● SUPPLIED DATA

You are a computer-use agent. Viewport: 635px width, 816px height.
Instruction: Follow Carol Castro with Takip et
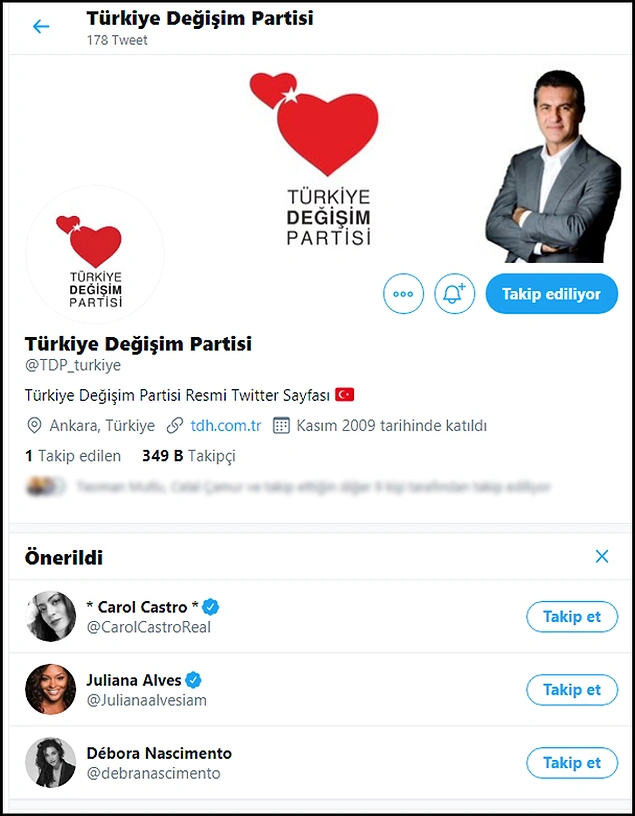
==
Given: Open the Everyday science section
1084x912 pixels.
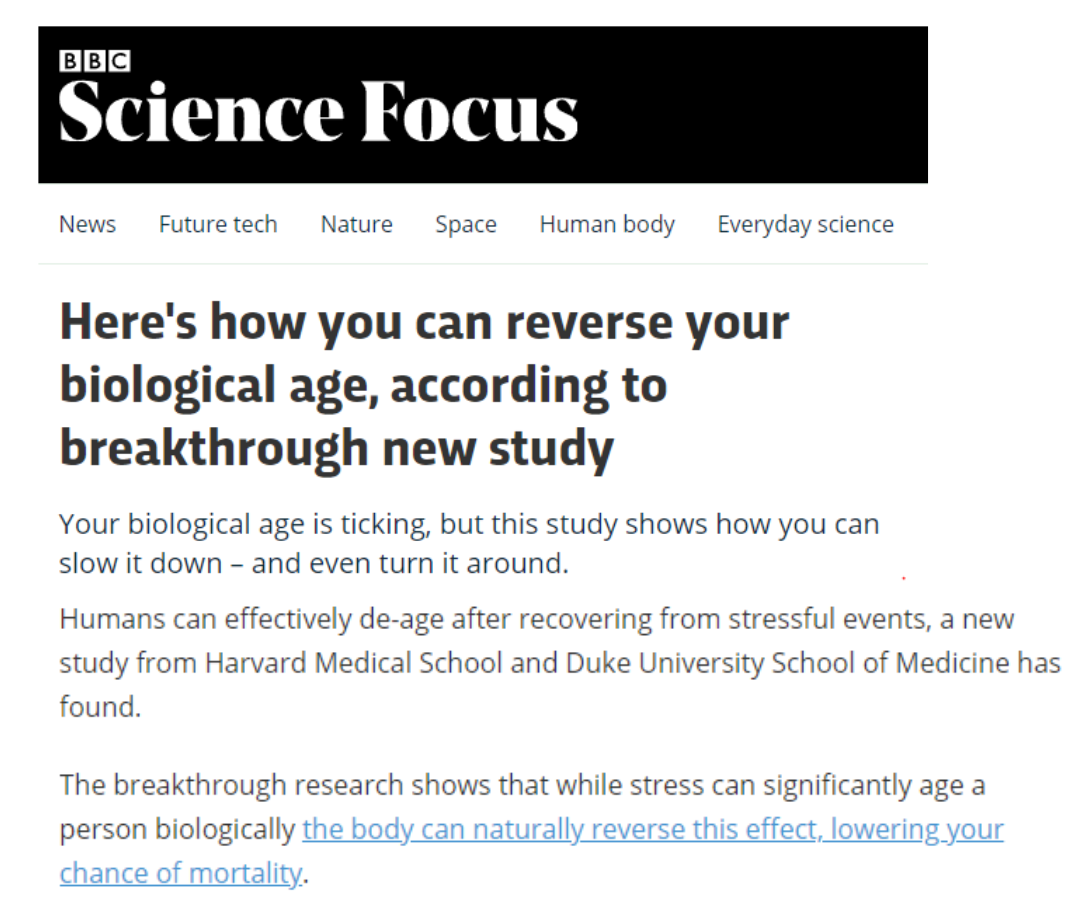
---
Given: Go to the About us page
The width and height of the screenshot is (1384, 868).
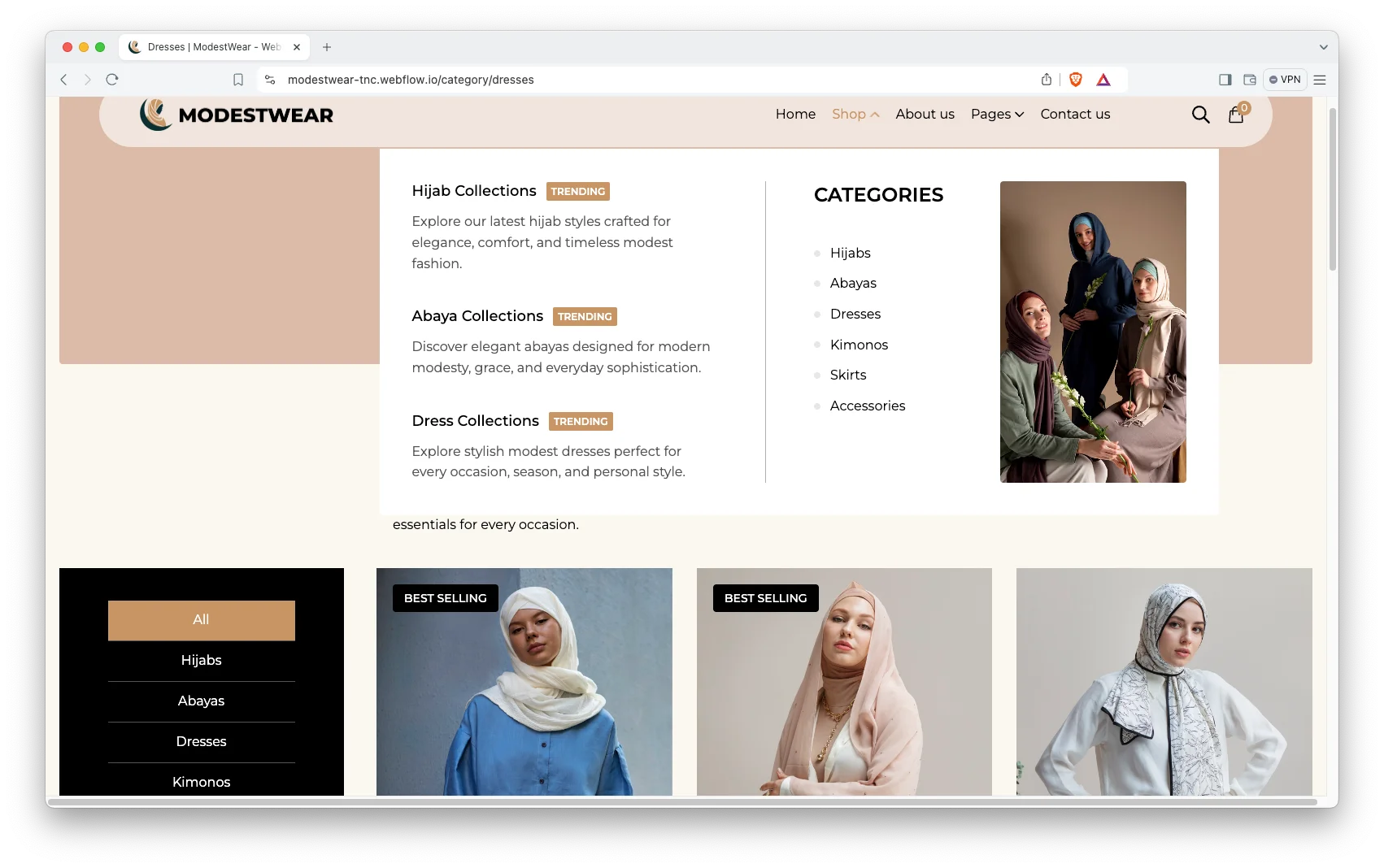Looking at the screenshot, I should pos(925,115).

● YOUR GOAL
What you give back should be exactly the lines of the data above from the line with "You are a computer-use" through the line with "Instruction: Follow Carol", both of those included, and nothing more.

● SOLUTION FOR THIS EXERCISE
You are a computer-use agent. Viewport: 635px width, 816px height.
Instruction: Follow Carol Castro with Takip et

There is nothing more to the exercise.